▶ **Task goal**
The exercise calls for exact output of the lines between the one that contains "Task: Click the magnifier icon in search box" and the end of the data, with both ends kept and pictures left out.

_ _ _

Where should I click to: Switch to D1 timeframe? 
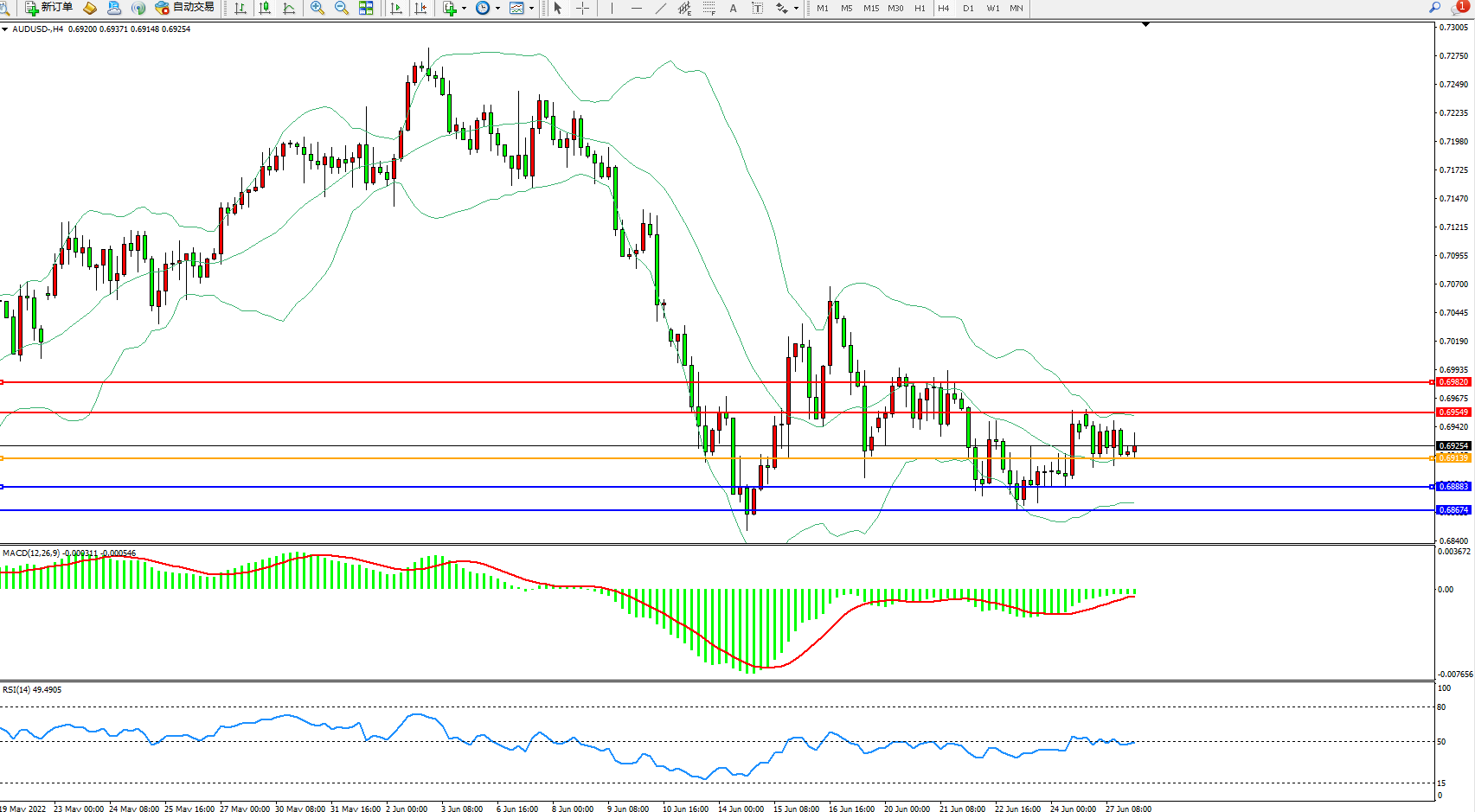(968, 8)
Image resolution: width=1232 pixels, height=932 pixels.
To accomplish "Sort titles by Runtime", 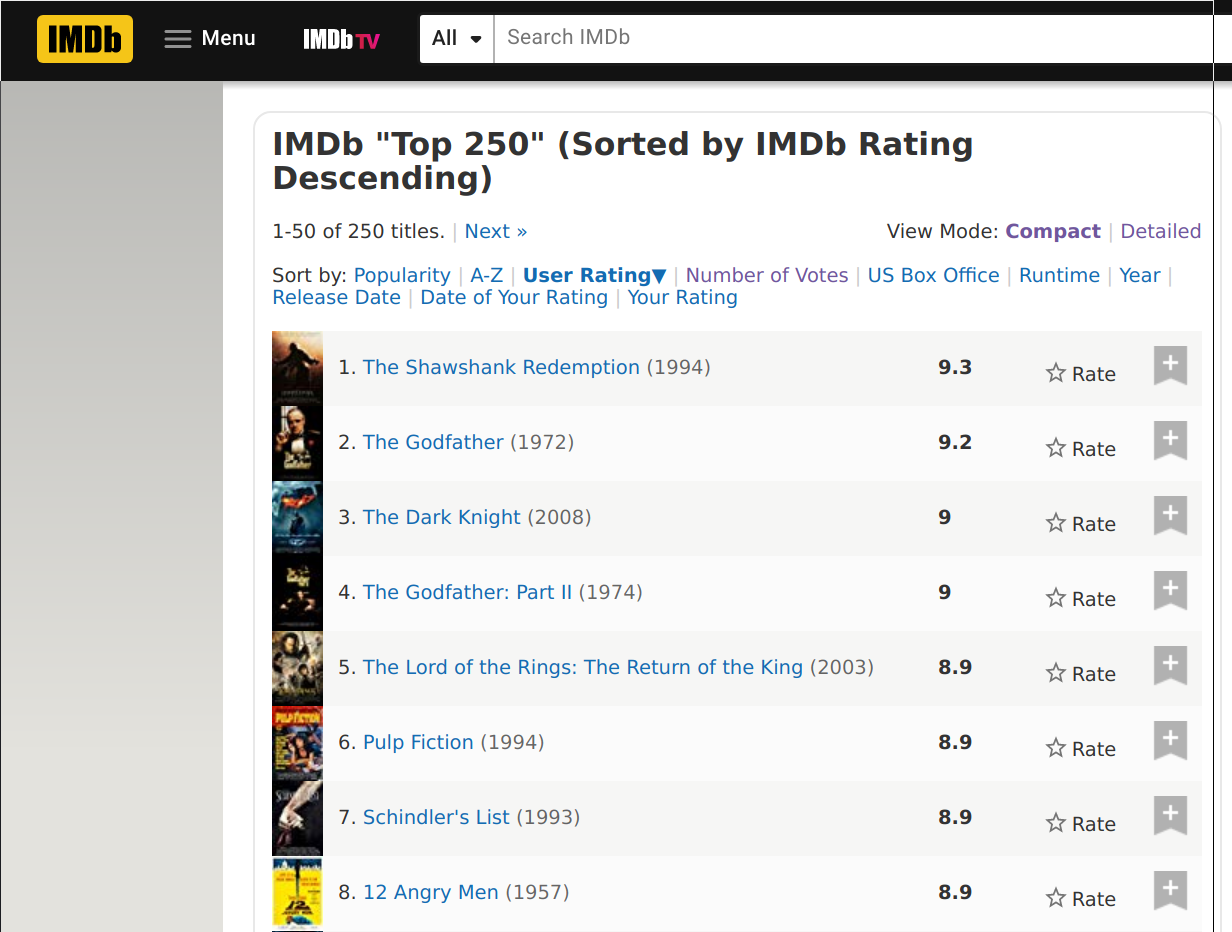I will [1059, 275].
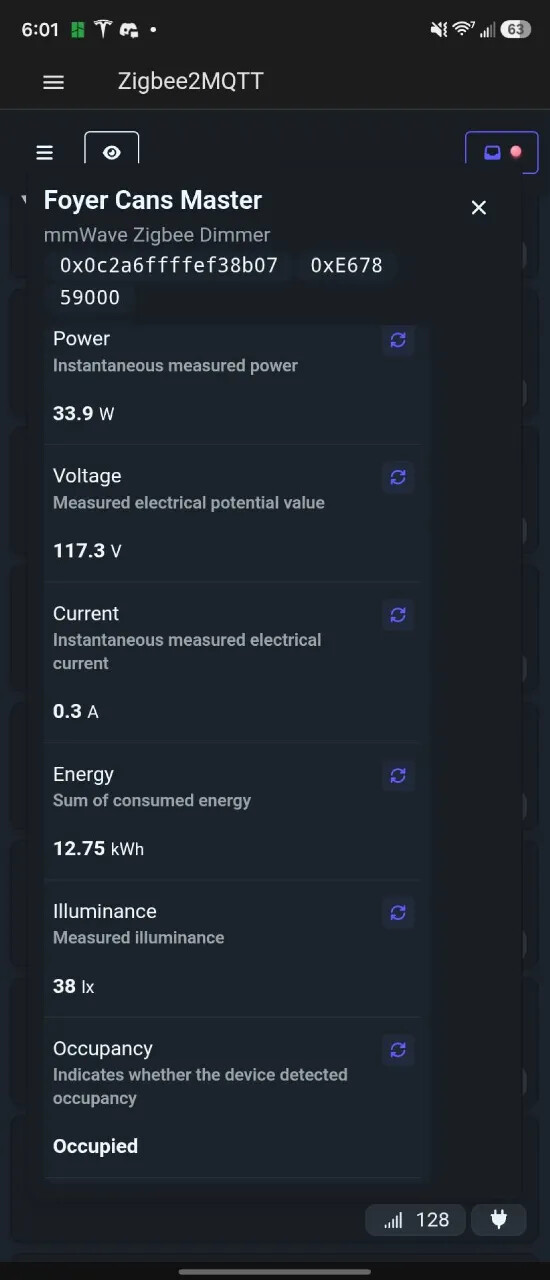550x1280 pixels.
Task: Tap the Wi-Fi status bar icon
Action: point(463,29)
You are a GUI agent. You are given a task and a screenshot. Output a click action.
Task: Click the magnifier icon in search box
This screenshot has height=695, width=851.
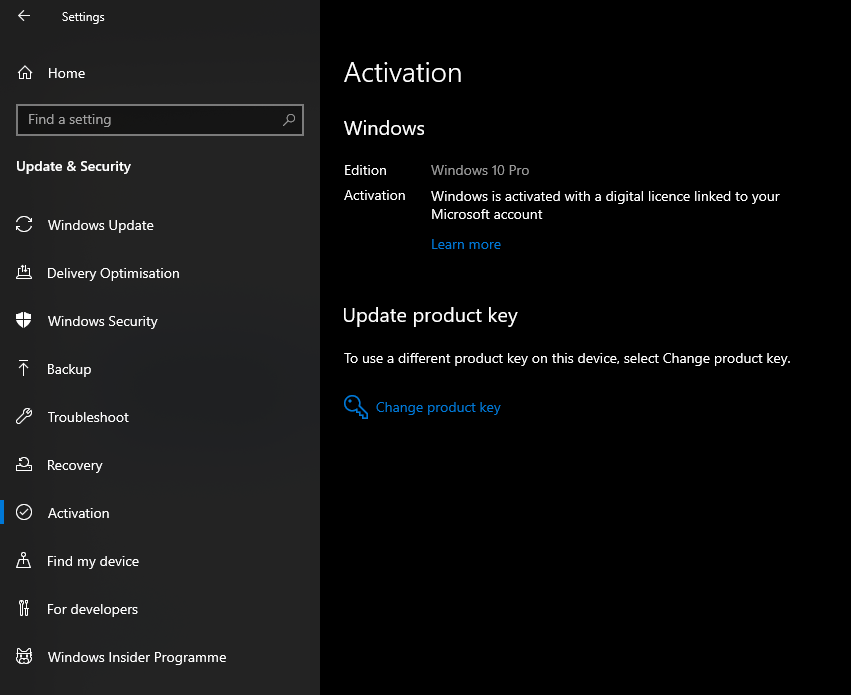coord(289,119)
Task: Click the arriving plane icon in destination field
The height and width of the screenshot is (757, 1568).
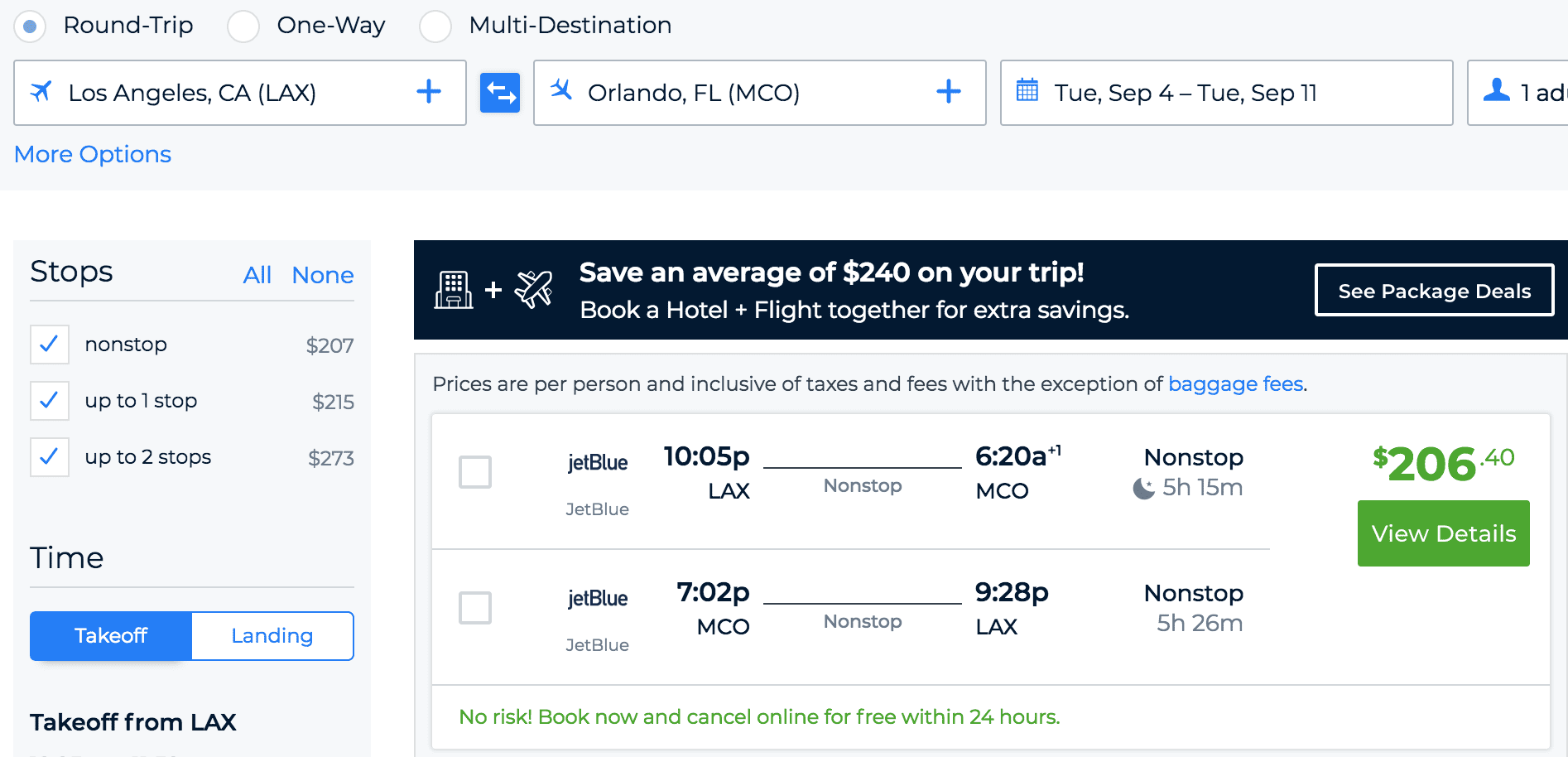Action: click(x=561, y=89)
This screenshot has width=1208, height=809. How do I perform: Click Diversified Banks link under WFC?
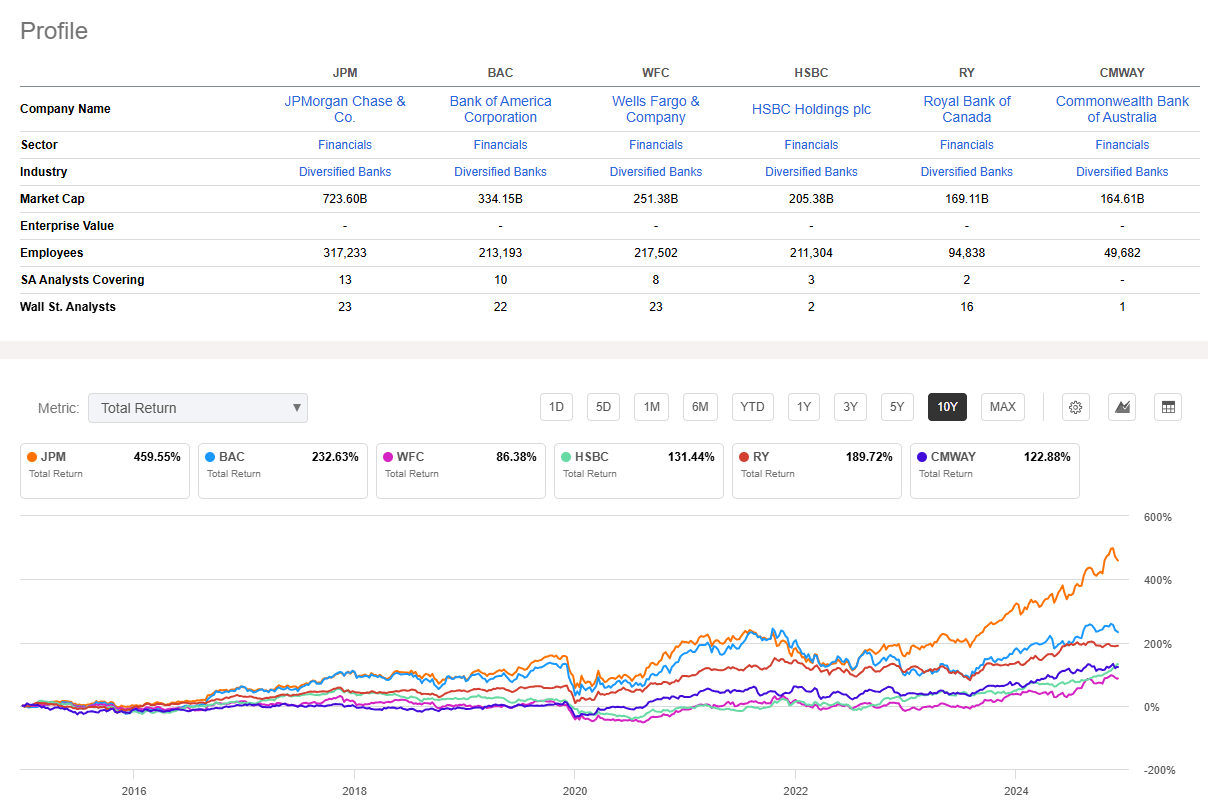(656, 171)
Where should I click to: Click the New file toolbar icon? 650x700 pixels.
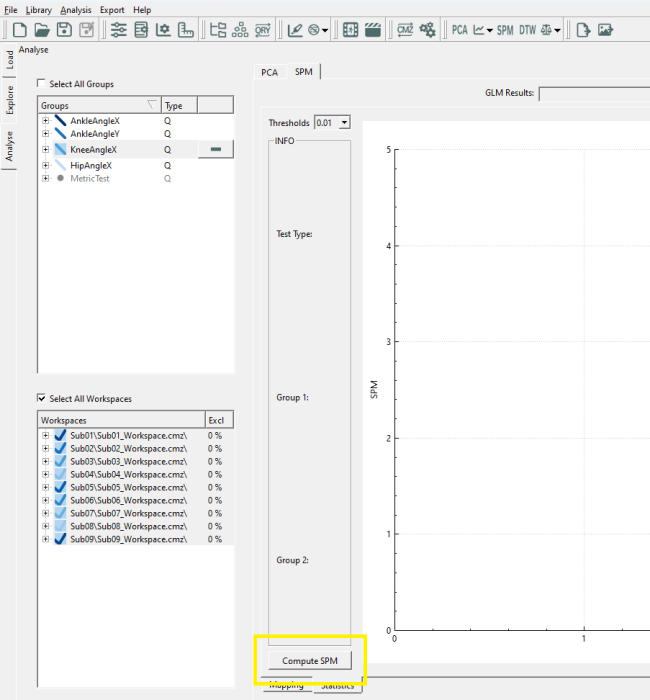[20, 30]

_ _ _

▶ **Your response**
Task: Click the magnifier icon in search box
This screenshot has height=695, width=851.
coord(289,119)
Task: Click the arriving plane icon in destination field
The height and width of the screenshot is (757, 1568).
Action: click(x=561, y=89)
This screenshot has width=1208, height=809. How do I perform: Click Diversified Banks link under WFC?
(656, 171)
Where should I click to: Click the New file toolbar icon? 650x700 pixels.
[20, 30]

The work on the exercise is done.